Construction of the Shams Ma’an project, a 52.5 MW photovoltaic (PV) power plant, is set to start at the beginning of 2015, with electricity expected to start flowing by early 2016.
The $160 million facility will deliver 160 million kWh of electricity per year, or roughly 1 percent of Jordan’s annual energy output. It’s being built by a consortium that includes Mitsubishi Corporation’s subsidiary Diamond Generating Europe, Nebras Power, which is owned by Qatar’s Electricity and Water Company and Qatar Petroleum, and Jordan’s Kawar Group. “We expect commercial operation within the first couple of months of 2016,” Kawar Energy CEO Hanna Zaghloul told Venture.

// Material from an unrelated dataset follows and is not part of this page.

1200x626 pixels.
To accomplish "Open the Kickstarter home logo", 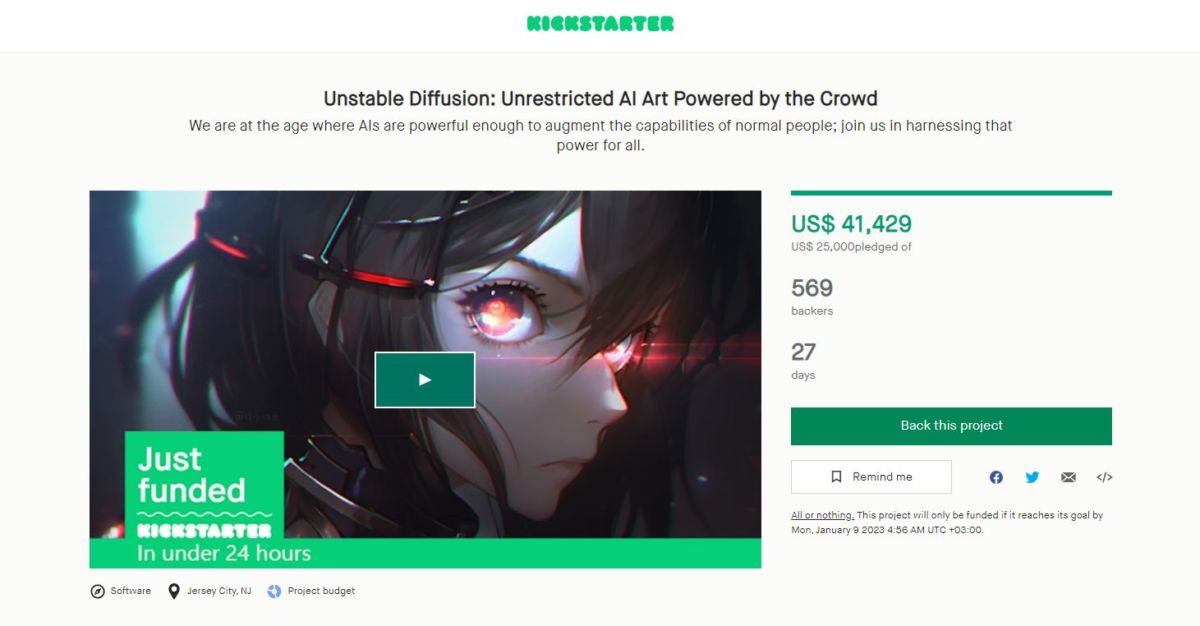I will tap(600, 23).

First Solar is the project’s Engineering, Procurement, and Construction contractor. The US firm, which will also provide its operation and maintenance expertise, previously built Dubai’s Mohammed bin Rashid Al Maktoum Solar Park, which has a 13 MW capacity. First Solar’s Technical Director for the Middle East Matthew Merfert was recently quoted as saying his firm’s thin film modules would “yield up to 8 percent more energy than an array or plant of the same power output rating using silicon-based modules, due to the high temperatures on site.”
According to Zaghloul, the project will supply the country with low-cost energy, selling to the grid at 105 fils per kWh, compared to the 120 fils agreement that other developers who qualified in the first round signed with NEPCO.

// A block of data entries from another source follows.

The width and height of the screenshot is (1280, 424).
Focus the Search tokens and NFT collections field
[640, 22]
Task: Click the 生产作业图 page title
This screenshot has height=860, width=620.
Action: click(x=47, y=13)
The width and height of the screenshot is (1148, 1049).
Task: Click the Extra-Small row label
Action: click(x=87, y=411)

Although the project was first announced at the World Economic Forum in 2009, it was in March 2014 that Shams Ma’an Power Generation Co. finally signed the Power Purchase Agreement with NEPCO. Since the announcement, the project experienced a few setbacks, such as the lack of a legal framework to base an MoU with the Ministry of Energy on. “At that time, the Ministry of Energy got excited about solar projects but they had no system in place to address them, how to evaluate the proposal, and what procedures to follow,” explained Zaghloul. “Then in 2012, they endorsed the Renewable Energy and Energy Efficiency Law and from there on, things started moving forward.”
Shams Ma’an initially agreed with Ma’an Development Company (MDC) to allocate 2 million square meters to develop the project, in addition to another 5,000-square-meter piece of land to evaluate different technologies for solar PVs. Based on that field, he explained that they we were able to select the technology they wanted to apply. But after concluding the studies, the government decided to take the land from MDC and substitute it with another, which meant that they had to do the studies all over again.
In the future, the power plant could be expanded to produce 100 MW, said Zaghloul, but it all depends on the grid’s capacity. “We have originally signed an MoU for 100 MW, to be built in two phases depending on the grid’s capacity. I hope that we will get the chance to carry out the second 50.”